While air and bus fares are often jacked up for those heading home for Thanksgiving, if home is not your destination, Thanksgiving can prove a thrifty time to get your travel on, especially if you fly out on Thanksgiving Day itself or use standby programs like AirTran U. If the idea of traveling on Turkey Day to save a buck is at first offensive, consider the fact that thousands of shoppers will venture out with bellies still full of stuffing to get 10 percent off things they didn’t need. And now proceed to feel less guilty about traveling.
Since the University of Wisconsin has decided we deserve only two days off, you’re not going to be able to fully utilize cheaper fares to, say, Europe, but a few U.S. cities are sweetening the deal for non-turkey seekers. Tourist destinations like Vegas and even Chicago offer deals on hotels and shows over the weekend in attempts to cut losses, meaning you, oh college student, can dip out for a crazy mini-vacation at as little as half the price. Now is an excellent time to get your Cirque du Soleil on.

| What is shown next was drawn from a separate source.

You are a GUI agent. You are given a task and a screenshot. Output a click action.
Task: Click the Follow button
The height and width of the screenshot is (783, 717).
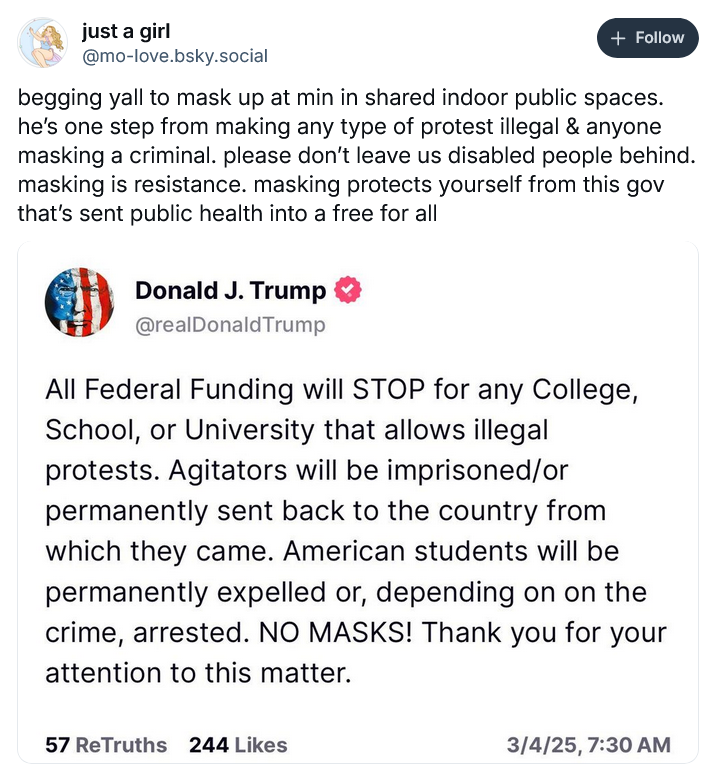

This is not to say you working pre-exam stress out on the slot machine is more important than family. Family is (or at least should be) a vital and important part of everyone’s lives, but you really don’t need a Hallmark holiday to express that. The schlepping and consuming involved in Thanksgiving can make it more obligatory than fulfilling, and stressing grandma out with conflicting bus schedules and changing dietary restrictions (all of you sudden vegetarian/vegan/gluten-frees out there) is really not as enjoyable as calling her up for a lunch date just the two of you. And if you’d be traveling home anyway, why not repurpose the “hassle” of travel from a dive into the mundane into a quick break from reality? You can even catch up on Harry Potter while in transit.
So while the rest of the country is out sneaking wine and having that second slice of subpar store-bought pie, you can be living it up in a hotel suite with your bestie, watching highlights of the Macy’s Thanksgiving Day Parade on YouTube or planning your non-3 a.m. kickoff for a luxurious day of shopping — maybe if you bring mom a souvenir she won’t even miss you.